Winner of the Baloise Art Prize 2004.
At the 2004 Art Basel fair, Aleksandra Mir gave an insight into her project The Big Umbrella. This multi-part installation, full of humor and melancholy, persuaded the Baloise Art Prize jury to single her out for one of their two awards.
The central element of The Big Umbrella project is an oversized black umbrella. The largest umbrellas available commercially have space for four people beneath them. Mir’s umbrella is more than twice that size and offers shelter for as many as 16 people. It was custom-made by specialists with meticulous craftsmanship. The result is a fully-functioning umbrella that looks much the same as any other—the difference being that its sheer size makes it, depending on the situation, either an object of admiration or of astonishment.
The artist went walking with the umbrella in six different places: first in Paris, where it often rains. The following year, she did the same in London, Dresden, and Copenhagen, Martinique and New York. The photographs document each of these performative urban excursions.
In each of the places visited by the artist, The Big Umbrella acted as a catalyst to inspect how the elements of weather and community interact with each other and differ. The umbrella is thus both sculptural performance prop and functional everyday object that anyone can relate to. But its dimensions alter that relationship, making the familiar seem fantastical, while the fantastical shows the familiar in a new light.

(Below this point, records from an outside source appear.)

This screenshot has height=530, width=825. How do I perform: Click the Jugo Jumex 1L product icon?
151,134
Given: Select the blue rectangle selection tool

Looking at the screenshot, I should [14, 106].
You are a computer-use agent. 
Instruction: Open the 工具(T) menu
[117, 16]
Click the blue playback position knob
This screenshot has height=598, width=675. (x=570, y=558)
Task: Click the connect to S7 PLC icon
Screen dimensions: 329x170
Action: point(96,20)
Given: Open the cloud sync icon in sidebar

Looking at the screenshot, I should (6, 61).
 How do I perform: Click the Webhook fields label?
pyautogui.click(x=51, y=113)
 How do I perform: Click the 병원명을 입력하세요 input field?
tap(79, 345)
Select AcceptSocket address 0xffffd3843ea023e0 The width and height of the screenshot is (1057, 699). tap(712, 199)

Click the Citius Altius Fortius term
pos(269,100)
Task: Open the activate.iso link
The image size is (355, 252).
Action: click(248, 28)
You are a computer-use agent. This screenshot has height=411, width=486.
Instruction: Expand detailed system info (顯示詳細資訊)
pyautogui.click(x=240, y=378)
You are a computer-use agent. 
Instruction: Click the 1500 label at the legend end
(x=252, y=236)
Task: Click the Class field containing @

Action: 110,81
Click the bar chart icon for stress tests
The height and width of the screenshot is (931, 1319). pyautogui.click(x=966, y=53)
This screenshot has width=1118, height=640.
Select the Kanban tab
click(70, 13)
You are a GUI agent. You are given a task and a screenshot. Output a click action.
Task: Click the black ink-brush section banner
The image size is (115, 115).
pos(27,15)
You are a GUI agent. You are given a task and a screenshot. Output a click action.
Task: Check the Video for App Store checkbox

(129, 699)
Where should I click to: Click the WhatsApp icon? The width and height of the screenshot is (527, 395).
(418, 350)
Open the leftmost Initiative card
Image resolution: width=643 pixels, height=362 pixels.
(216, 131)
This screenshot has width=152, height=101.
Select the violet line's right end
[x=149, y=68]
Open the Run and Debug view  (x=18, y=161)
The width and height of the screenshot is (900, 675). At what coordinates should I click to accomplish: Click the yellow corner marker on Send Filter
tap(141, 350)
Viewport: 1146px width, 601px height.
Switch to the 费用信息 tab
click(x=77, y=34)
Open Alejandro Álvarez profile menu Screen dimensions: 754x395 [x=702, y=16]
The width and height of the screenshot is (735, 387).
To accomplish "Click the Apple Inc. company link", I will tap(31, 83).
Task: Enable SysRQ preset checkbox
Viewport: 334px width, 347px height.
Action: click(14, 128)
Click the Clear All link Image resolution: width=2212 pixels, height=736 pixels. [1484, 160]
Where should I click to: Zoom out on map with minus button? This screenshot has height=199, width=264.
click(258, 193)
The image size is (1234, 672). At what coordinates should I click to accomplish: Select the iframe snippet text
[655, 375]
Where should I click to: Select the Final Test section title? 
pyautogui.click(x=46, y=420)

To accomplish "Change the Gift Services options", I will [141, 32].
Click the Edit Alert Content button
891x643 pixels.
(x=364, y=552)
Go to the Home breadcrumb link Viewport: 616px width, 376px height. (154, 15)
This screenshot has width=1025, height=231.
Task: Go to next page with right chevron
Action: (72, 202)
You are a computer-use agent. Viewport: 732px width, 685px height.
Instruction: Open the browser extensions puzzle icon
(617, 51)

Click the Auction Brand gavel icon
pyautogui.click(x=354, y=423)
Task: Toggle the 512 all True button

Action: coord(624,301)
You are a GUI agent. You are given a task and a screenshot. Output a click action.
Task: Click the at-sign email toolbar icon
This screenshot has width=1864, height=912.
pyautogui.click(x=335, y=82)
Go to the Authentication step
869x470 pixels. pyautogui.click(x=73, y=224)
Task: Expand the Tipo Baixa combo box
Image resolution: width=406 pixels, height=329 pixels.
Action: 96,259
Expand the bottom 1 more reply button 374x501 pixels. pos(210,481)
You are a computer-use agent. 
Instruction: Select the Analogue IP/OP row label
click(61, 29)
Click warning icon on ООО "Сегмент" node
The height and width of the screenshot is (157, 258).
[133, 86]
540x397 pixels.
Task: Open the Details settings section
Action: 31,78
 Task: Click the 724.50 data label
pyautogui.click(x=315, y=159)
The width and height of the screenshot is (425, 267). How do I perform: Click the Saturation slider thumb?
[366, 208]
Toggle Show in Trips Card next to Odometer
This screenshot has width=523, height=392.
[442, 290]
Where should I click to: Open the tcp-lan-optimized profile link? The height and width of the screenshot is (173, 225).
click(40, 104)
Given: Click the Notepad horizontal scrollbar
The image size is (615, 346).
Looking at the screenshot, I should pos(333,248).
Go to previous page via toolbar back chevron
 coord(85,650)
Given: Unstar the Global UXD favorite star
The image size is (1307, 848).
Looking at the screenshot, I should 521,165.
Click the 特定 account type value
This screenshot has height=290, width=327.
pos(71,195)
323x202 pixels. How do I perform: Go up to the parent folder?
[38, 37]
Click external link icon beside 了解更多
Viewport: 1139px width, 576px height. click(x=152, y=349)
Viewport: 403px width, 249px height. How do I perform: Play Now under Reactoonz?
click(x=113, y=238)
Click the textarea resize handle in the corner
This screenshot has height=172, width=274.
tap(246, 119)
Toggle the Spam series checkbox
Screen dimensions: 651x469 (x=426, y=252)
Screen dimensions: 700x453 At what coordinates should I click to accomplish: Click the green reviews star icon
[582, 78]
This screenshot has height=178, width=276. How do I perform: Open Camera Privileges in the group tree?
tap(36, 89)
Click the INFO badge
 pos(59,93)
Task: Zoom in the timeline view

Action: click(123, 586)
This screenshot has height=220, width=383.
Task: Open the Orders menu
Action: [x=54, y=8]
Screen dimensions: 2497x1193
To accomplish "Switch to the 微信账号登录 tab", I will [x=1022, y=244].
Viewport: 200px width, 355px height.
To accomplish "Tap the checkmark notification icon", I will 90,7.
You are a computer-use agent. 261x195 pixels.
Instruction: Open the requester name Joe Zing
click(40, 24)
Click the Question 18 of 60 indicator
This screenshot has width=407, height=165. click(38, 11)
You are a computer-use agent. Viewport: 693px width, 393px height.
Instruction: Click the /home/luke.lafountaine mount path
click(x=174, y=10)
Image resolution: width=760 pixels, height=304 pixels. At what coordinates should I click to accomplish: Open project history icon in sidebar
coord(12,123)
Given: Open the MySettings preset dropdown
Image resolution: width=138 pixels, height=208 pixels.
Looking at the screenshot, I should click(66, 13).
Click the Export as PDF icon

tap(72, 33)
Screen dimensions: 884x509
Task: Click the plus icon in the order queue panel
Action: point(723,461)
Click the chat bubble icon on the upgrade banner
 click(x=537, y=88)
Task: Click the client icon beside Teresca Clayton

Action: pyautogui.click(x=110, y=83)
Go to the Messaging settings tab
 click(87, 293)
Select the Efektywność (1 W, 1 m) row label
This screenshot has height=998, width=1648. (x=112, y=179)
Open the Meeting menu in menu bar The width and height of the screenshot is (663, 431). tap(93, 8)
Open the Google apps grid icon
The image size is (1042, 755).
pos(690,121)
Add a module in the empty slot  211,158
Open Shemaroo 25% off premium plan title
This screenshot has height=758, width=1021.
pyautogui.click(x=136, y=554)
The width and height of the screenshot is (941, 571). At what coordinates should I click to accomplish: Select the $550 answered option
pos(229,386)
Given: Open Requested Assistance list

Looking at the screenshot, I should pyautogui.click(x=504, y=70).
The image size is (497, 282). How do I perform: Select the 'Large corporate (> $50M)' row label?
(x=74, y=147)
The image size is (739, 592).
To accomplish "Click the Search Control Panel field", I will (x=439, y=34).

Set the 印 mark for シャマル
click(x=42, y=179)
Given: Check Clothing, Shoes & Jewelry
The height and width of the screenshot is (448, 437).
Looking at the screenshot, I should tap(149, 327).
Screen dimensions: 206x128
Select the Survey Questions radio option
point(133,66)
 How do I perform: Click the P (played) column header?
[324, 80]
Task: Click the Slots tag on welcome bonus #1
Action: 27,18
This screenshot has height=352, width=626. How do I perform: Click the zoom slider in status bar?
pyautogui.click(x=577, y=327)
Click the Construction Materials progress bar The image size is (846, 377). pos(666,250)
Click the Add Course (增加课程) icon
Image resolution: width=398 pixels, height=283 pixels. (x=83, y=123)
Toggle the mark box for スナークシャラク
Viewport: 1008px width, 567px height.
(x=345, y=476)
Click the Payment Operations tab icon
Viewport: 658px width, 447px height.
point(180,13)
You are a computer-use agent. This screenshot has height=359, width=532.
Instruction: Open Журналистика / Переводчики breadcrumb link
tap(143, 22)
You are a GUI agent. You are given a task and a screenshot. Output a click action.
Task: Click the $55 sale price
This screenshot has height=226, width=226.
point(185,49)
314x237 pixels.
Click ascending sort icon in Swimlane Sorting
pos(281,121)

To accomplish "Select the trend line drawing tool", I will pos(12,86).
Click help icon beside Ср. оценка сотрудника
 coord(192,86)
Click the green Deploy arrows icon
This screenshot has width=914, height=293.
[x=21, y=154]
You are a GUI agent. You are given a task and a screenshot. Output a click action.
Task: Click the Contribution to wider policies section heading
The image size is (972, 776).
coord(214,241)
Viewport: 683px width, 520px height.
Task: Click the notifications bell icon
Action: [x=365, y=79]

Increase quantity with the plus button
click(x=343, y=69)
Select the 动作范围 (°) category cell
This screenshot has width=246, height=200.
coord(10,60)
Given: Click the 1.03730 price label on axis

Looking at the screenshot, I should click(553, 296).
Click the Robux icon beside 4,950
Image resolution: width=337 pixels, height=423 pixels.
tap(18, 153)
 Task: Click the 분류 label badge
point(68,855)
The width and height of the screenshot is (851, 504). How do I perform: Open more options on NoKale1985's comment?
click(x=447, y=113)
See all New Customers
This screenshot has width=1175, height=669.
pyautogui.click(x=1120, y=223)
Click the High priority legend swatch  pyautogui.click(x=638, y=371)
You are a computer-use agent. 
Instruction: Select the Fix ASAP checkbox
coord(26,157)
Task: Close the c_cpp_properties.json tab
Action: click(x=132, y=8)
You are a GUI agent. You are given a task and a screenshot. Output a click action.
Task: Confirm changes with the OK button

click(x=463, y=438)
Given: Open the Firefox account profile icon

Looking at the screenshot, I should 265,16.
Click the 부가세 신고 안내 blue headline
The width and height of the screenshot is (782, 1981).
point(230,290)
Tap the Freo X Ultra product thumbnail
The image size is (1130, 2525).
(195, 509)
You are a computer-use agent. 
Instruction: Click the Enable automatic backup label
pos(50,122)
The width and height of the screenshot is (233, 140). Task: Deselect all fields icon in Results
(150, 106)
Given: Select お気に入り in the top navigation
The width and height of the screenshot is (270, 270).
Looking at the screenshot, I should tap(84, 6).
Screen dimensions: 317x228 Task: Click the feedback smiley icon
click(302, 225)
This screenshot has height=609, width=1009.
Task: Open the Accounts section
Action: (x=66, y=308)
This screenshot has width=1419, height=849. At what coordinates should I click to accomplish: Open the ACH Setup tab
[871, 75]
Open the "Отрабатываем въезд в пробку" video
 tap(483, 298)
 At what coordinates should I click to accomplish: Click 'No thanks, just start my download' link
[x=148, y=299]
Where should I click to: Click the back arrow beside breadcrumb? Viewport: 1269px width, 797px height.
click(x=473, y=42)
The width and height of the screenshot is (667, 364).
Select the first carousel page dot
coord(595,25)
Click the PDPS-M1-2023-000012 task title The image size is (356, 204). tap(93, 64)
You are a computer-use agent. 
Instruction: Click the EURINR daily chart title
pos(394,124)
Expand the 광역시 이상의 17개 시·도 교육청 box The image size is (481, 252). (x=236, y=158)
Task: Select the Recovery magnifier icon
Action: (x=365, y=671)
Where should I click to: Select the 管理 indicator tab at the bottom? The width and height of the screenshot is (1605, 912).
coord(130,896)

In retrospect Mir sums it up as follows: The Big Umbrella was designed to shield up to 16 people from the rain. It was a cheerful and simply idyllic structure, but did 16 people want to crowd together to avoid getting wet? Does bad weather affect people differently in different parts of the world? To find out, I took my big umbrella on the road between 2003 and 2004, visiting six cities in as many countries. Traveling the world with a familiar object of uncanny proportions can have some unexpected effects. While The Big Umbrella proved useful as a tool for plucking down stray balls from trees, its unwieldy size on busy streets turned altruistic motives into harassment. Providing a shelter, it brought some strangers momentarily together, while alienating others, and in its most salient moments, simply amplified the solitude of the bearer.